PASSAGE SHOWN:
BEGIN
# Glock/Kahr



## crasha51pan

Had myself 99% decided on the G26, then I found the Kahr. Its all about the ability to conceal for me, and the PM9/CW9 or P9 has caught my eye. After reading this forum, and others, it seems that the Kahr's spend a good part of the time being shipped back to the factory (big issue). I really like the size of these handguns, but I also need reliability. Are these handguns as flawed as they seem to be in the many posts on the forum. 
I have grown tired of the process, some say the G26 is still too big to conceal. They are reliable though ! Kahr's are a better size to conceal, but I don't want to spend the time shipping it back and forth to the factory. Also heard negatives about the Sig, Kimber. I am in such an area that I don't have the option to go to a range and test fire the guns I am interested in, so I search the forums looking for information.
Is there a single handgun that covers it all, easy to conceal, reliable, and won't break the bank on purchase ?
Opinions would be appreciated...


----------



## cougartex

Reliability is more important than concealment.


----------



## gunslinger3

Don't think it's a good thing to have a reliable gun you leave at home. I need both reliable and concealable.


----------



## crasha51pan

Gunslinger

That was my thought.....


----------



## gunslinger3

I have my "short" list down to about 12 guns. Leaning hard toward the PM45 or PM9. Just wish they shot as well as a Glock. I know they say you only hear about the bad ones, but I have also heard for every 1 bad one you hear about, there are ten bad ones you don't. Been looking though the forums (Kahr, Glock, DefensiveCarry.com and this one) and keep reading about all the problems with the Kahr. Then there is the 200 round break-in. Maybe I am just spoiled with my G19. No break-in and has shot flawlessly for the 500 rounds I have put through her


----------



## Zertek

I've got 1200rds through my Kahr pm9 no malf. of any kind I also have 3 26's of which I'm quite fond of, and I have had no malf. of any kind with them either. the Kahr is easier to CCW no question about it, accuracy is close to the same. here is my latest range trip with my Kahr, this is from 7 yds you can't go wrong with either one oh yea I've got 2 19's that I'm quite happy with too.


----------



## Glenn-SC

My P9 has been perfect through its first (about) 250 rounds.

Never been back to the factory.

But believe and buy what you want to.
END
MATERIAL PROVIDED:
BEGIN
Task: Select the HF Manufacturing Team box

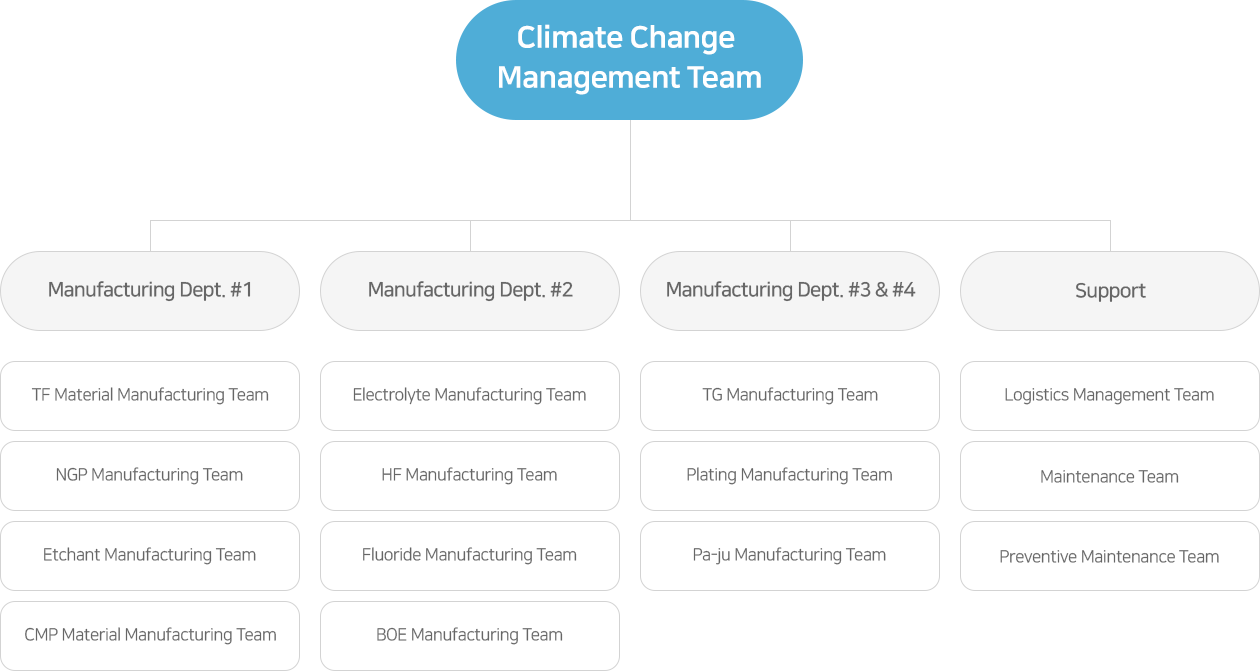Action: click(x=470, y=476)
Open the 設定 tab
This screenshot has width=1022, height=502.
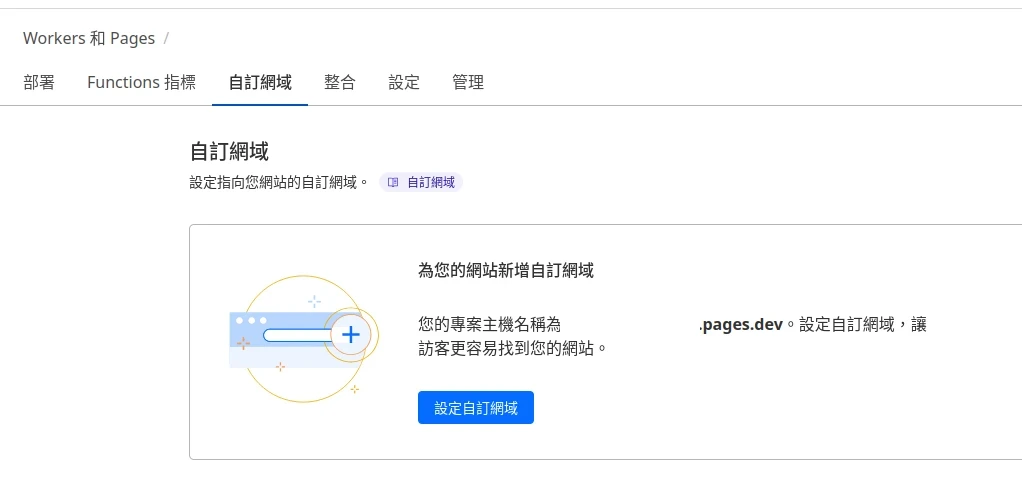point(404,83)
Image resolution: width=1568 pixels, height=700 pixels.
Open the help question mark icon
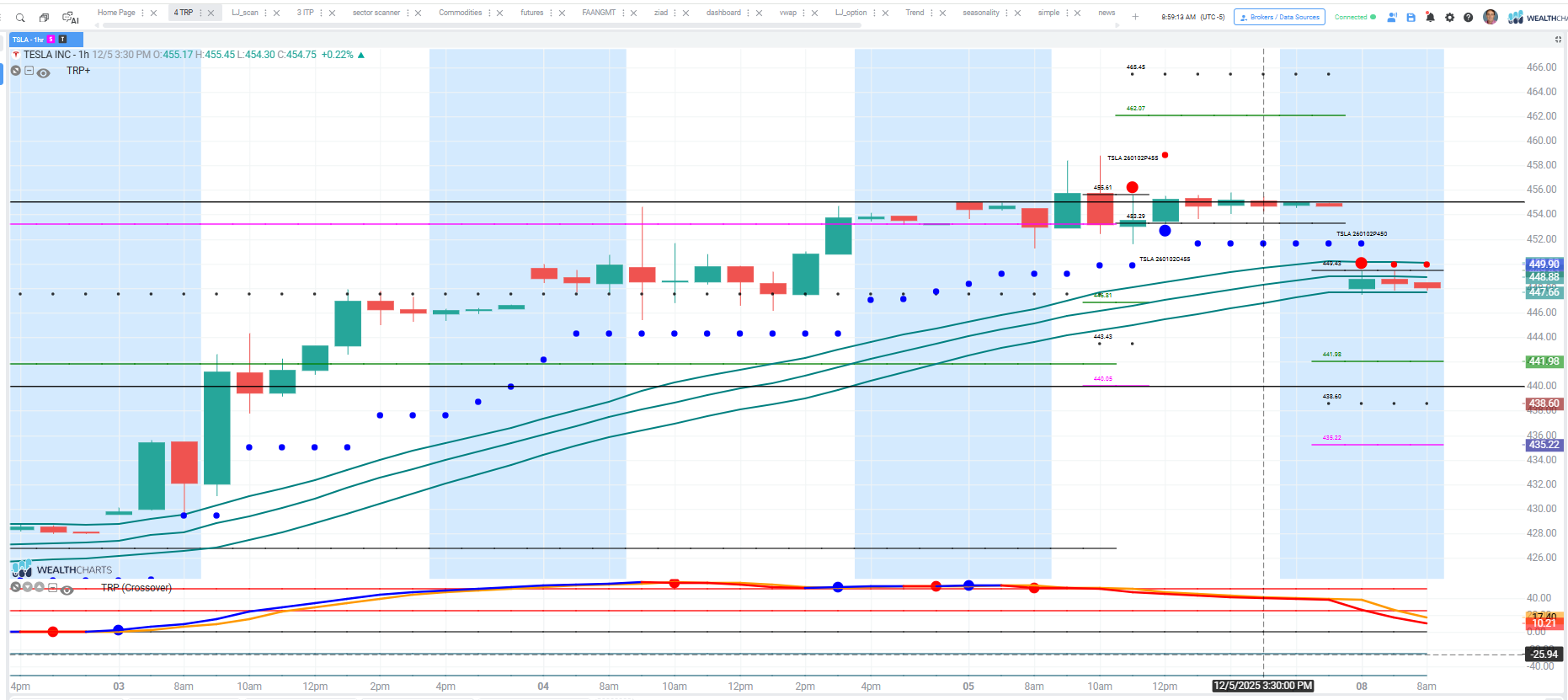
END
THINGS TO DO:
A. Reproduce the stretch of the Glock and Kahr forum thread from "# Glock/Kahr" through "on the forum." word for word.
B. Write out every line of the listing word for word, omitting the pictures.
The listing has no connection to the forum thread.

RESPONSES FOR EACH TASK:
A.
# Glock/Kahr



## crasha51pan

Had myself 99% decided on the G26, then I found the Kahr. Its all about the ability to conceal for me, and the PM9/CW9 or P9 has caught my eye. After reading this forum, and others, it seems that the Kahr's spend a good part of the time being shipped back to the factory (big issue). I really like the size of these handguns, but I also need reliability. Are these handguns as flawed as they seem to be in the many posts on the forum.

B.
Task: Select the HF Manufacturing Team box

Action: click(x=470, y=476)
Open the 設定 tab
This screenshot has width=1022, height=502.
point(404,83)
Image resolution: width=1568 pixels, height=700 pixels.
Open the help question mark icon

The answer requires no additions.